L’eroe di questa storia non è solo il neutrino, che ha attraversato indisturbato 30 chilometri di mare e 100 di roccia, ma anche l’osservatorio che l’ha catturato: Arca, un gigantesco rivelatore piazzato a 3. 500 metri di profondità al largo della Sicilia. Quando il neutrino ha interagito con una particella d’acqua, i sensori di Arca hanno captato un segnale mai visto prima: un’energia di 120 quadrilioni di elettronvolt. Tanto per farsi un’idea: è 10mila volte più potente delle particelle accelerate nel Large Hadron Collider di Ginevra (l’acceleratore più potente al mondo) e un quadrilione di volte più potente della luce visibile. «Un risultato sorprendente – spiega il ricercatore – se si considera che il rilevatore sarà completato nel 2030 ed è attivo solamente al 10%. Eravamo nel posto giusto al momento giusto». Arca è costituito da “catene” di sensori ottici ancorate al fondo del mare, con boe che tengono le catene tese a grande profondità. In ogni unità di rilevazione ci sono poi 18 sfere (i moduli ottici), dentro a ciascuna delle quali ci sono altri sensori di luce altamente sensibili che devono registrare queste interazioni che durano qualche nanosecondo. Attraverso le fibre ottiche la rilevazione è arrivata a Portopalo di Capo Passero dove una farm di computer filtra i dati. Il telescopio per neutrini, chiamato KM3NeT, attualmente in costruzione, è una gigantesca infrastruttura in acque profonde distribuita su due rilevatori: Arca, appunto, e Orca. È dedicato principalmente allo studio dei neutrini di più alta energia e delle loro sorgenti nell’universo.

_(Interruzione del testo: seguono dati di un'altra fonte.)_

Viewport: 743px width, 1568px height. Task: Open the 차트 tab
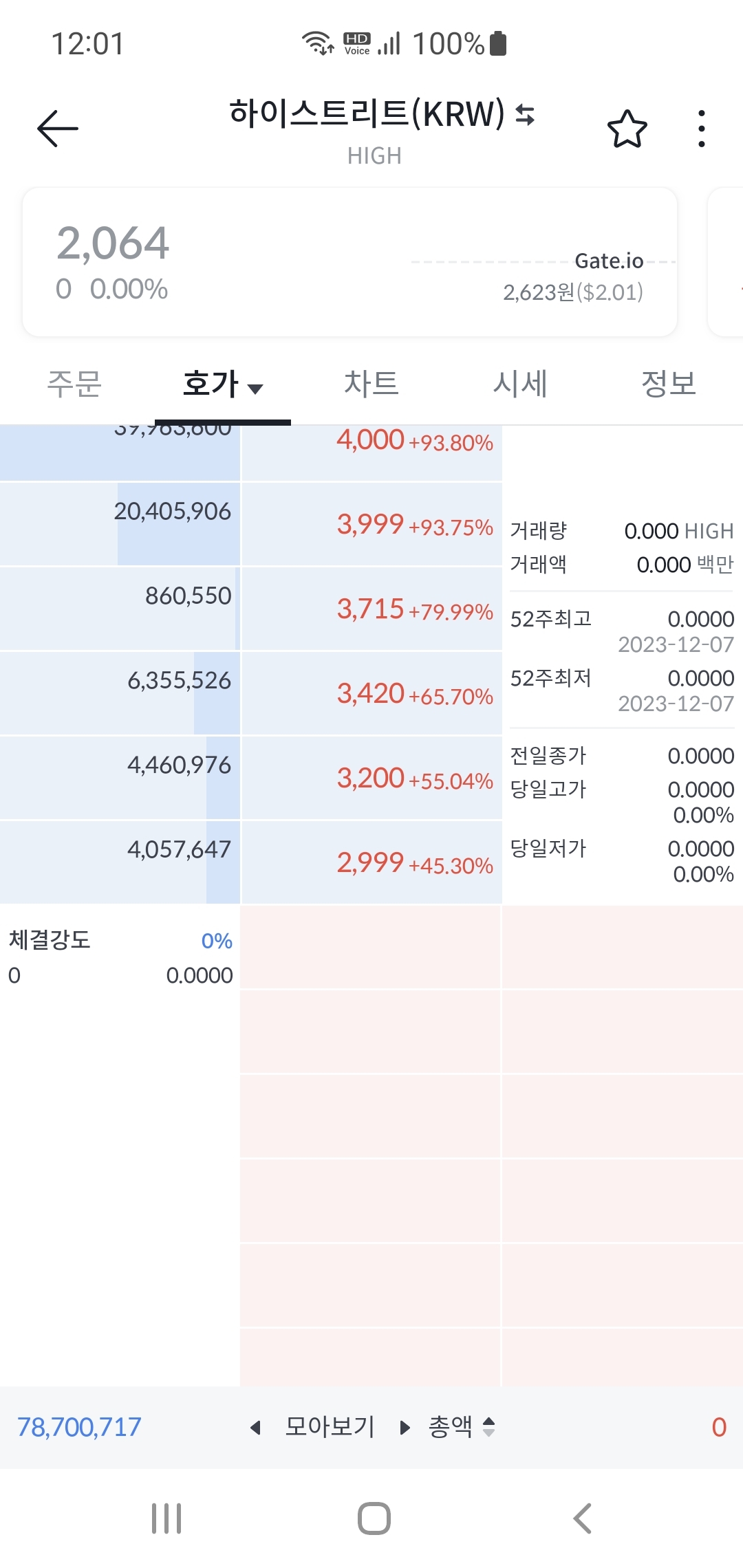click(x=372, y=384)
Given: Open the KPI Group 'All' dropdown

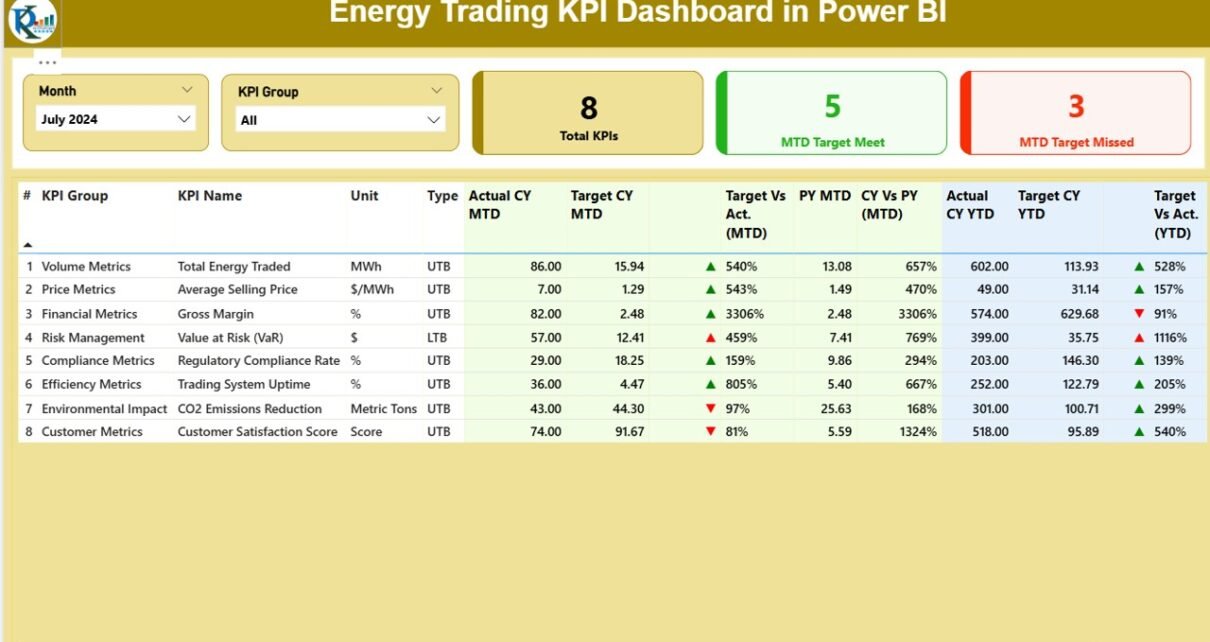Looking at the screenshot, I should click(433, 120).
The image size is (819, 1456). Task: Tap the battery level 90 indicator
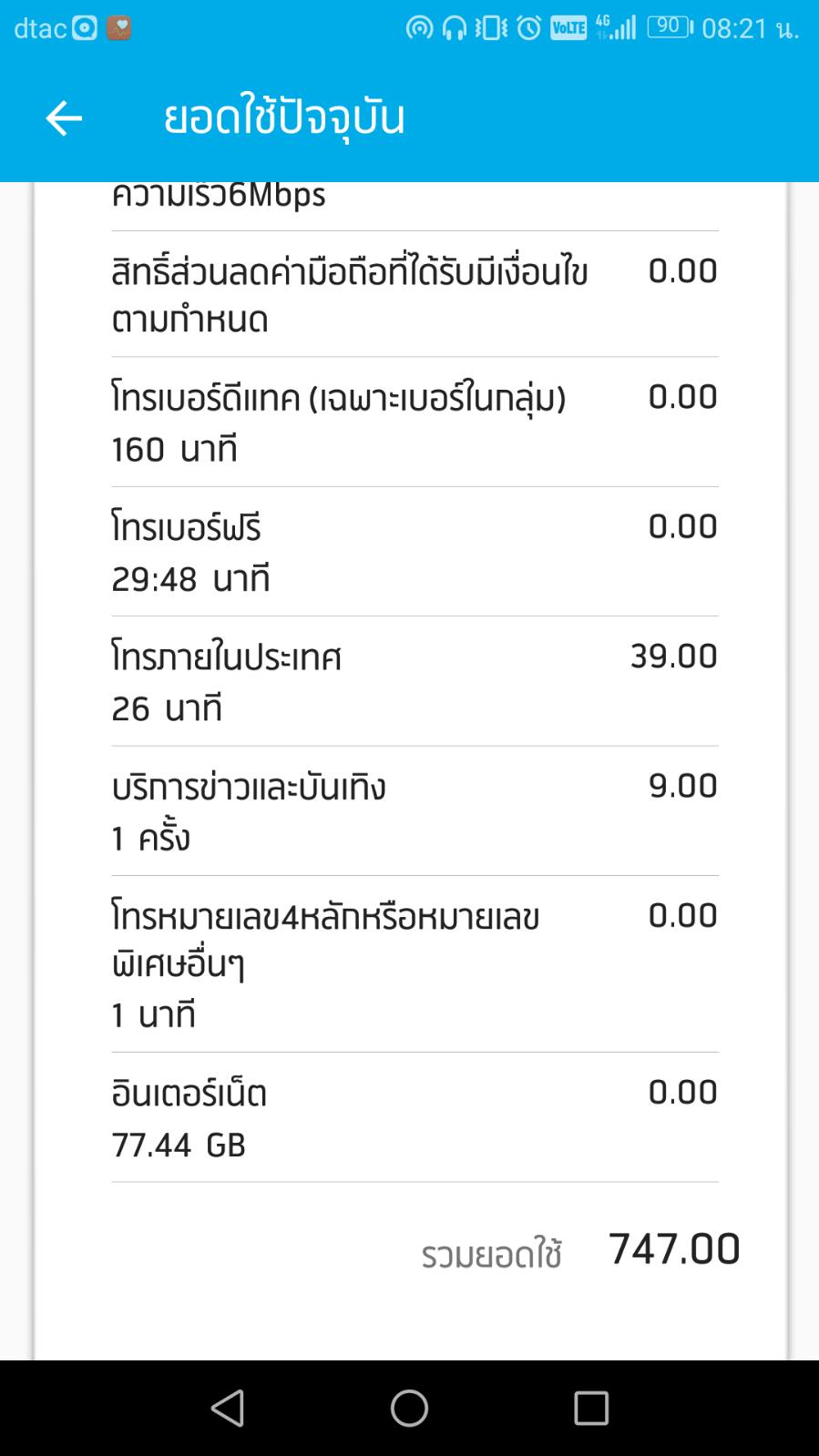pyautogui.click(x=670, y=27)
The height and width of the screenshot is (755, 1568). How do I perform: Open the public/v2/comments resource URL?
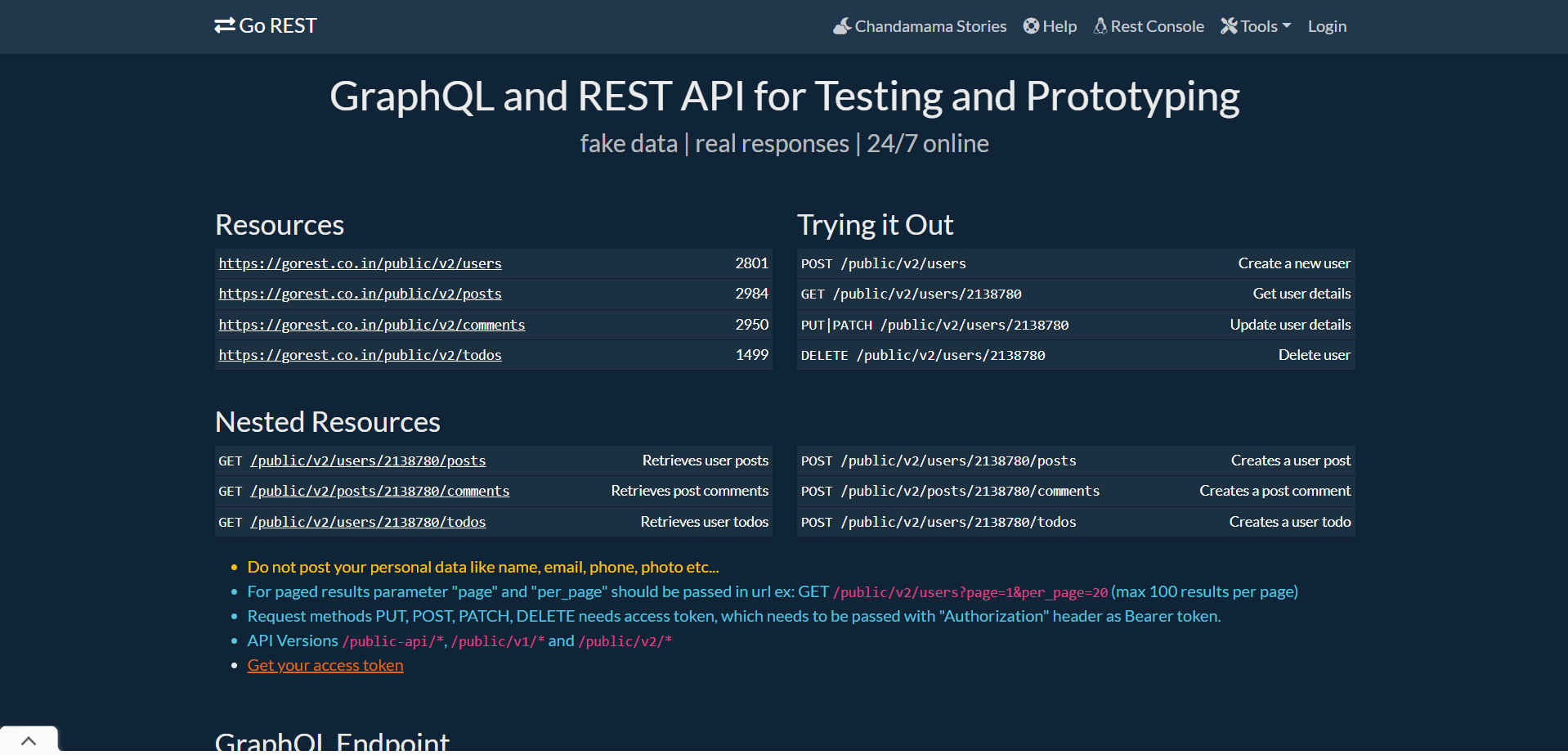coord(372,325)
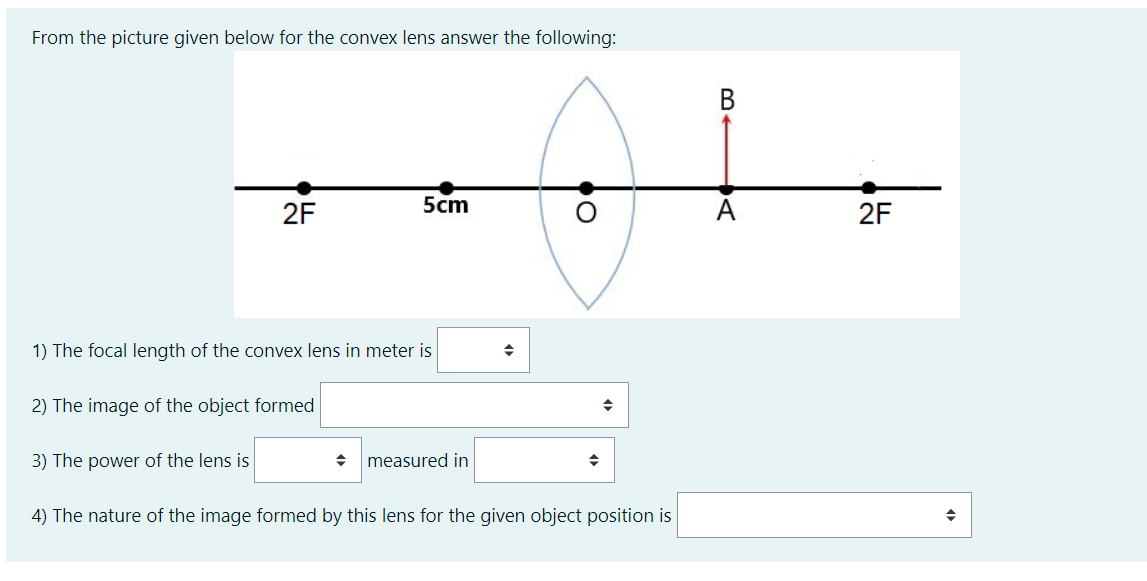The image size is (1147, 581).
Task: Click arrow icon of image formed selector
Action: click(x=607, y=405)

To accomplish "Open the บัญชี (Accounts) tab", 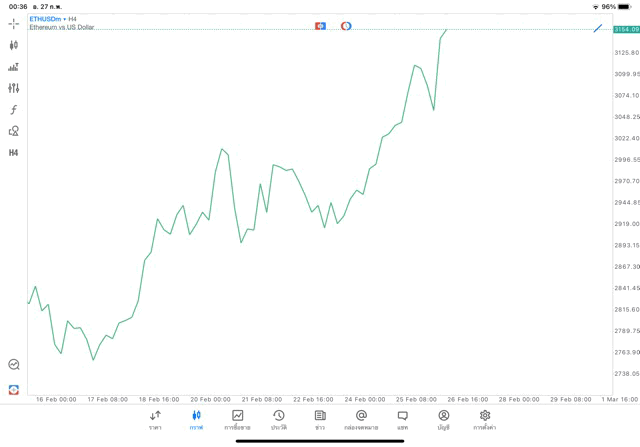I will click(x=443, y=419).
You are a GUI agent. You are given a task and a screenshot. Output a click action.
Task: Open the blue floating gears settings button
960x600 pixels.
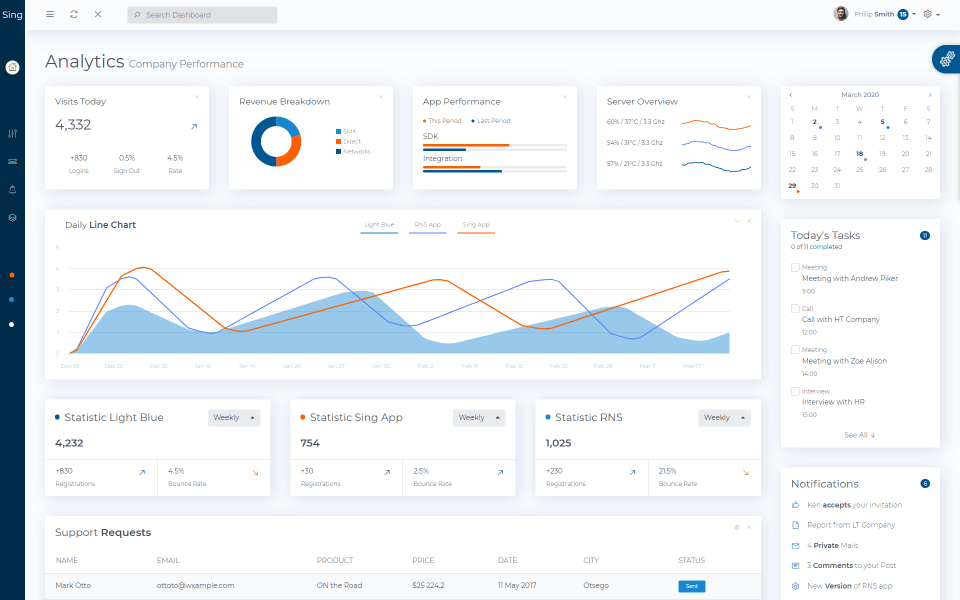tap(945, 59)
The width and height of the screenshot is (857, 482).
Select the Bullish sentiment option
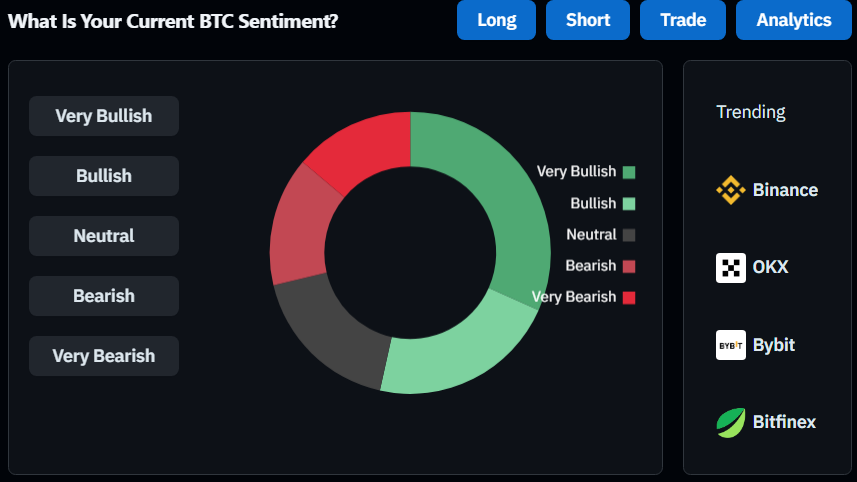pyautogui.click(x=104, y=176)
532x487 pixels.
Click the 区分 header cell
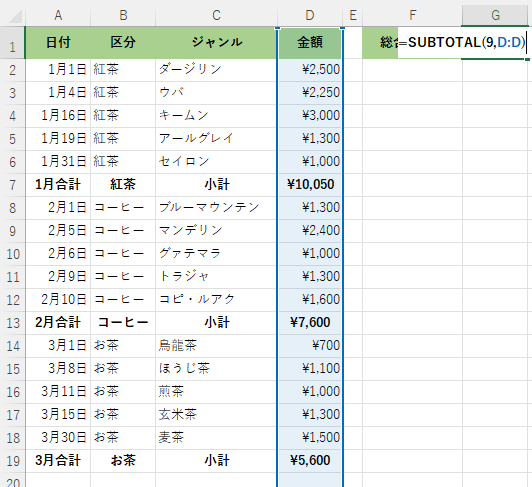(123, 42)
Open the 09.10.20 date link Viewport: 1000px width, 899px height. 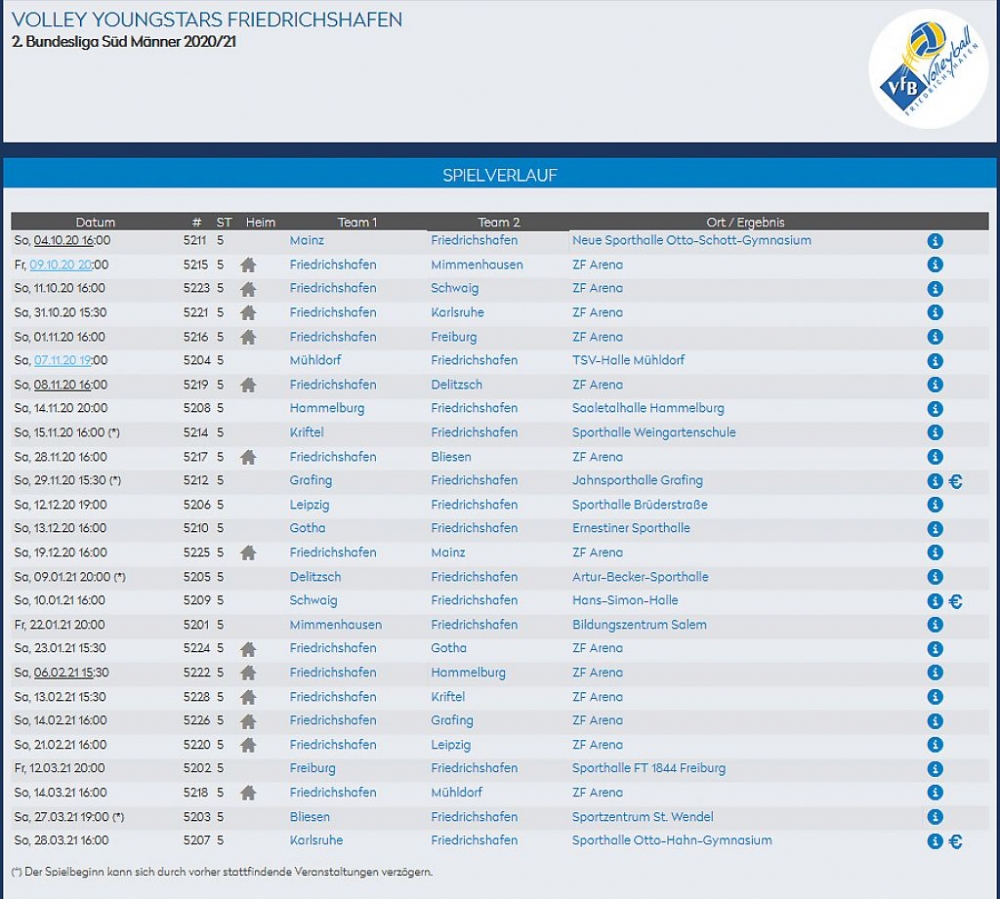tap(61, 265)
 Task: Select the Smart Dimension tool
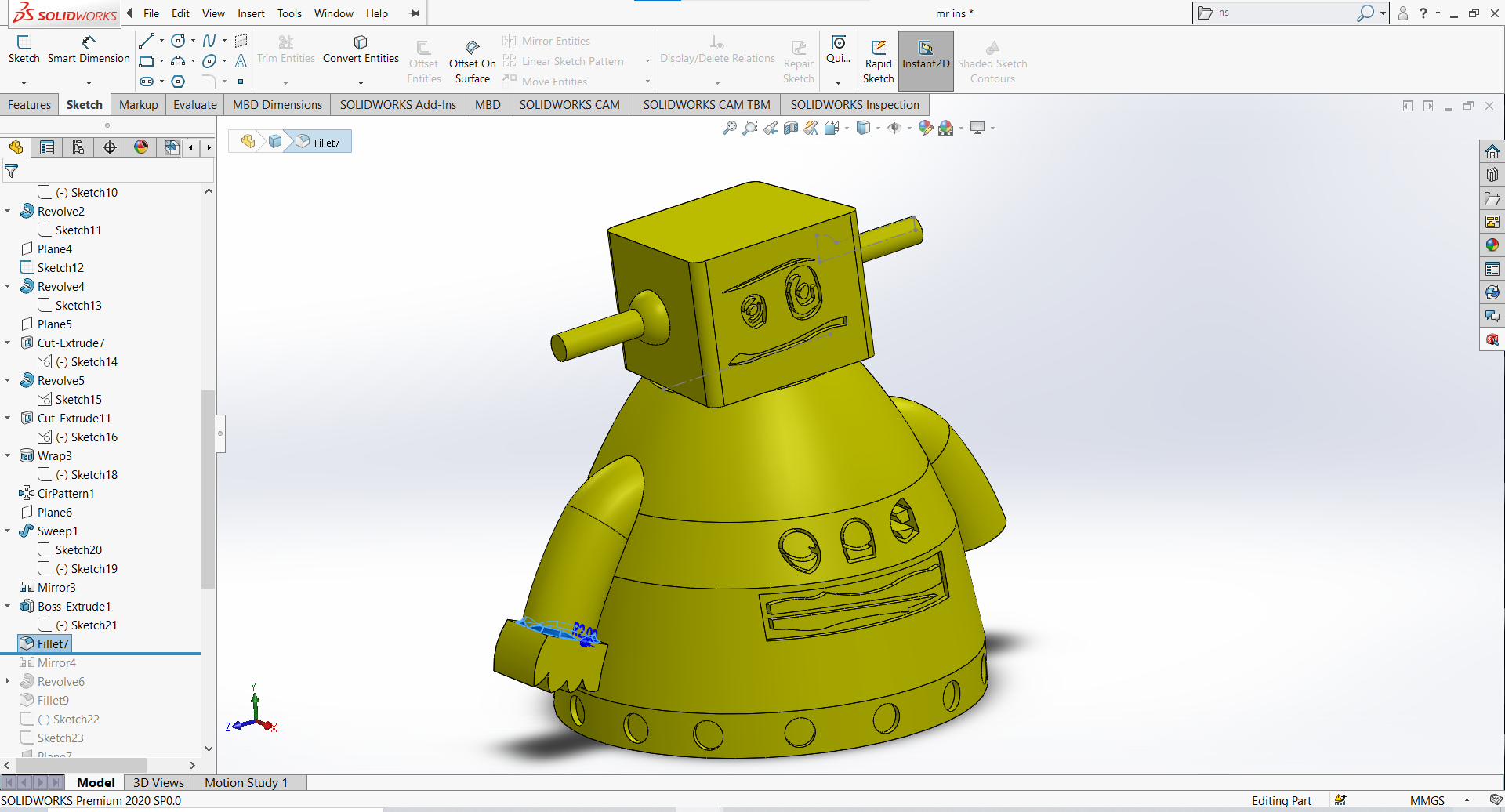point(89,49)
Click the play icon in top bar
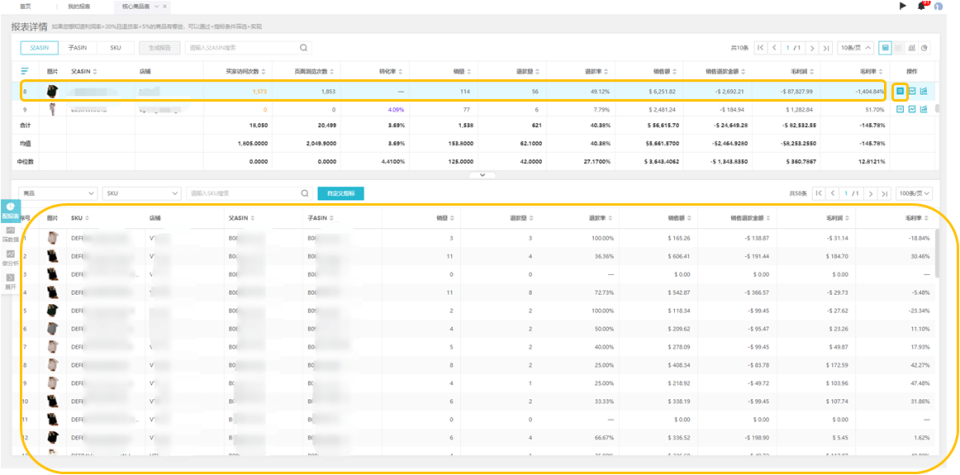This screenshot has width=960, height=475. [x=903, y=6]
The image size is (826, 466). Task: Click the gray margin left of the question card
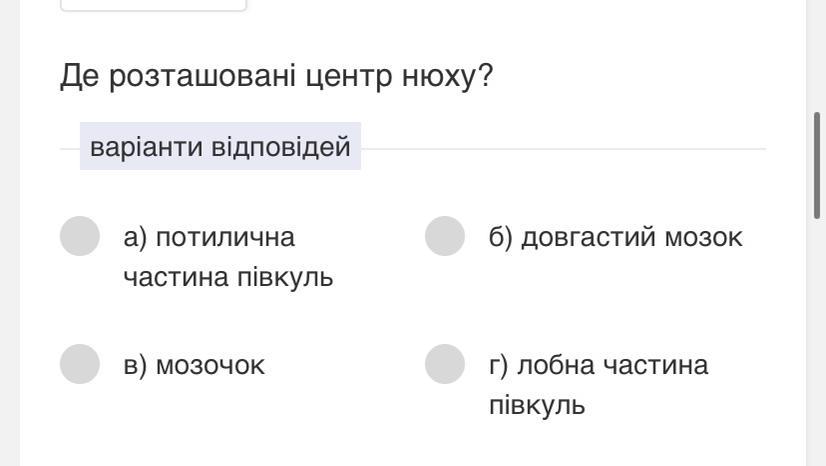coord(9,250)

La collaborazione su KM3NeT è internazionale e il contributo dell’Italia è coordinato dall’Infn, Istituto nazionale di Fisica nucleare, e coinvolge atenei come Sapienza ma anche quelli di Bari, Bologna, Catania, Firenze, Genova, Napoli, Padova e un gruppo dall’Università di Salerno di cui fa parte il dottor Fusco.

L’ORIGINE MISTERIOSA

Gli scienziati non hanno ancora una risposta definitiva sulla provenienza del neutrino, ma i sospetti ricadono su alcuni possibili colpevoli: enormi buchi neri supermassicci, così potenti da lanciare getti di energia nello Spazio Oppure un’esplosione stellare, di quelle che fanno tremare l’universo e creano elementi come l’oro e il platino. «Tramite i nostri strumenti sappiamo la direzione di arrivo del neutrino – continua Fusco – ma non siamo in grado ancora di stabilire da dove è partito. Dalla direzione da cui proveniva ci sono diverse sorgenti ma ancora non sappiamo la sua origine». Ci piace pensare che quando è partito, il nostro Sole non esisteva ancora e che la Terra non era altro che polvere cosmica. Questo neutrino è la prova che possiamo considerare queste particelle come messaggeri cosmici, capaci di raccontarci storie che nessun telescopio potrebbe mai vedere. Le loro proprietà potrebbero avere applicazioni anche pratiche, come il monitoraggio di reattori nucleari e lo sviluppo di nuove tecnologie di comunicazione.